With a majority believing that CAA, NPR and NRC will only oust illegal minorities out of the country, it is necessary for them to first understand the legal complexities and links between the three. One is dependent upon the other. Through NPR, the authorities build the Register for Citizens, and if they have doubts, they simply call the person, say ‘x’ a foreigner. Now it becomes the absolute duty of ‘x’ to prove that he or she is a citizen of India. People should thus understand that anyone irrespective of religion, faces the threat of being branded a “foreigner.”
The job of proving one as an Indian becomes arduous, especially when the Union Home Ministry has invested individuals claiming citizenship with the job. The risk became prominent, after the Gauhati High Court in separate rulings said identity documents including PAN card, bank documents, voter list proof and ration card are not valid proofs of citizenship.

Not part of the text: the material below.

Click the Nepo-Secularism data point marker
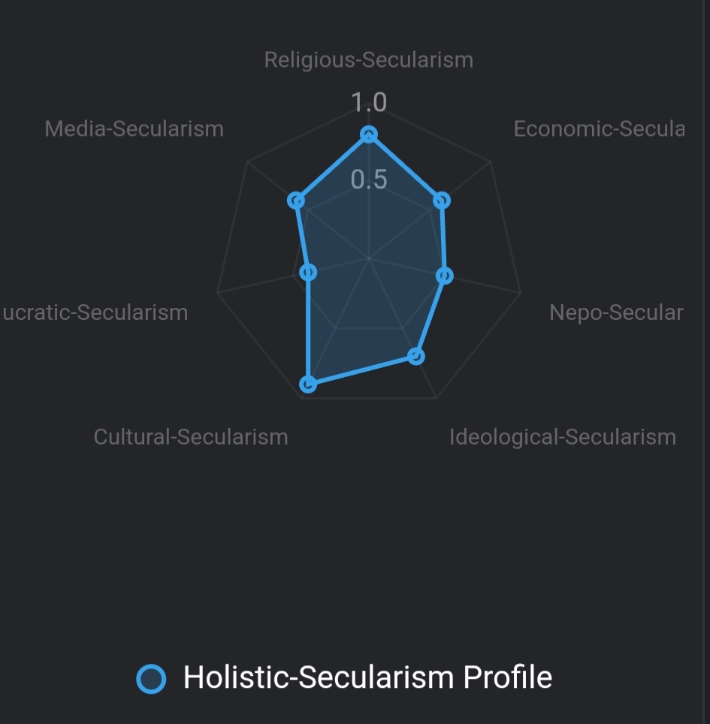Viewport: 710px width, 724px height. point(445,276)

The tragedy is that neither the government nor the courts of justice have bothered why and how 130 crore people will prove their citizenship? An analysis of three cases heard by the Gauhati High Court over the past six months, are significant.

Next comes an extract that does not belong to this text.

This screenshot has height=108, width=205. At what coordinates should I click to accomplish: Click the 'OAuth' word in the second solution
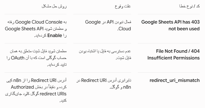click(x=18, y=58)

Case-1: Missing parental link
In Nur Begum vs Union of India (February 18, 2020), a bench of justices Manojit Bhuyan and Parthivjyoti Saikia of the Gauhati High Court held that Nur Begum, a woman from Assam, failed to prove linkage between her and her parents. It rejected her school certificates, caste certificate and voter’s list records referring to her projected grandparents and the electoral ID of her projected mother, saying: “… we would observe that reflection of a name in a document is wholly insufficient and without relevance if the proceedee/writ petitioner is unable to connect herself to such entity by means of cogent, reliable and admissible document/evidence. Moreover, the petitioner did not produce a single voter list in her name by showing relationship with the projected parents…..”

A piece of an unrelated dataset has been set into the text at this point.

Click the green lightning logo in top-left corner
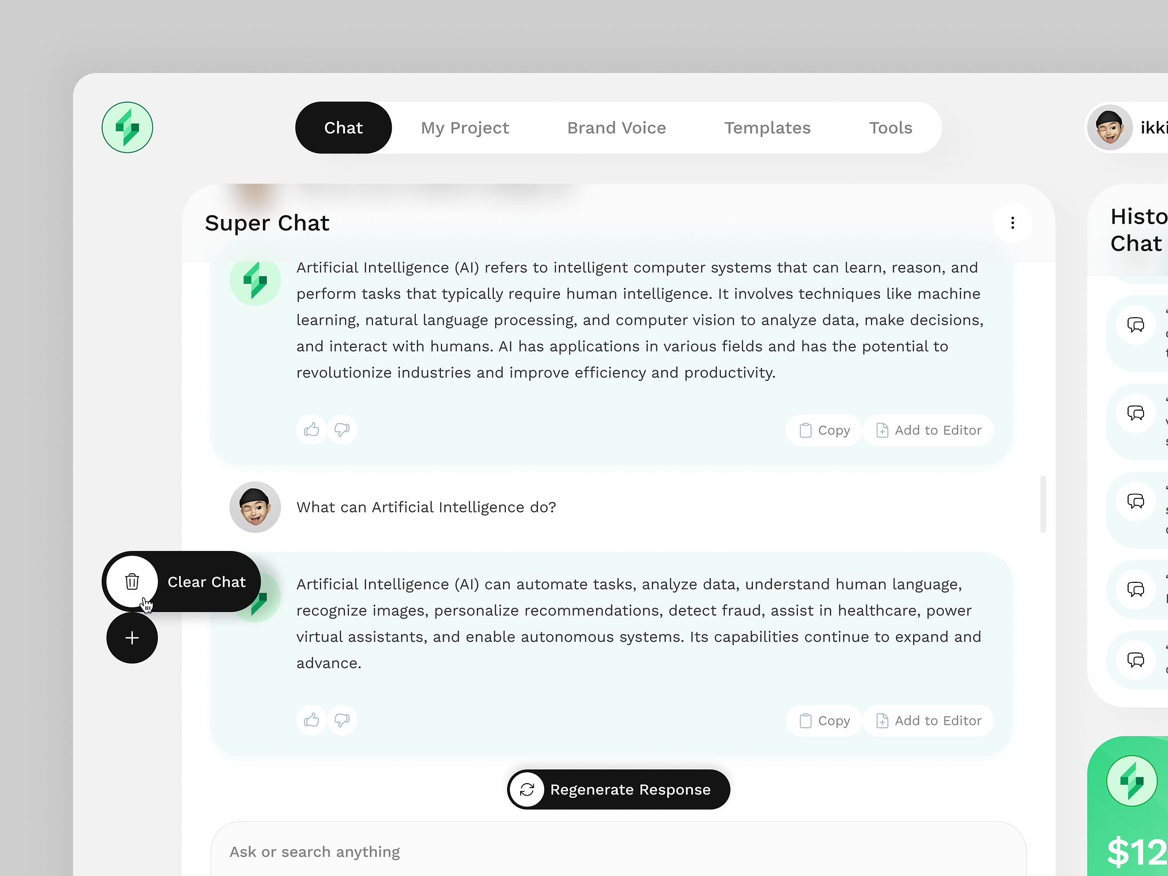1168x876 pixels. (127, 127)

The bench also said that presenting oral evidence without the support of documents will not work.
Case-2: 15 documents, yet a ‘dubious-voter’
After being dubbed a D-voter (dubious voter) by the police, 50-year-old Jabeda Begum alias Jabeda Khatun, was asked by the Foreigners Tribunal of Tamulpur sub-division of Baska to prove her citizenship.
Jabeda, wife of Rejak Ali, a resident of Guwahari village under Tamulpur police station in Baksa district had claimed that she was a citizen by birth.
Her claim was rejected by the tribunal which in its opinion dated May 31, 2019 declared her a foreigner of post 1971 stream.
Challenging the order in a writ petition to the Gauhati High Court, Jabeda claimed she was born at Bangalpara to Jabed Ali and Jahura Khatun alias Jahera Kharan and due to river embankment erosion, her father shifted to no. 2 Dongoragaon and lived there all his life.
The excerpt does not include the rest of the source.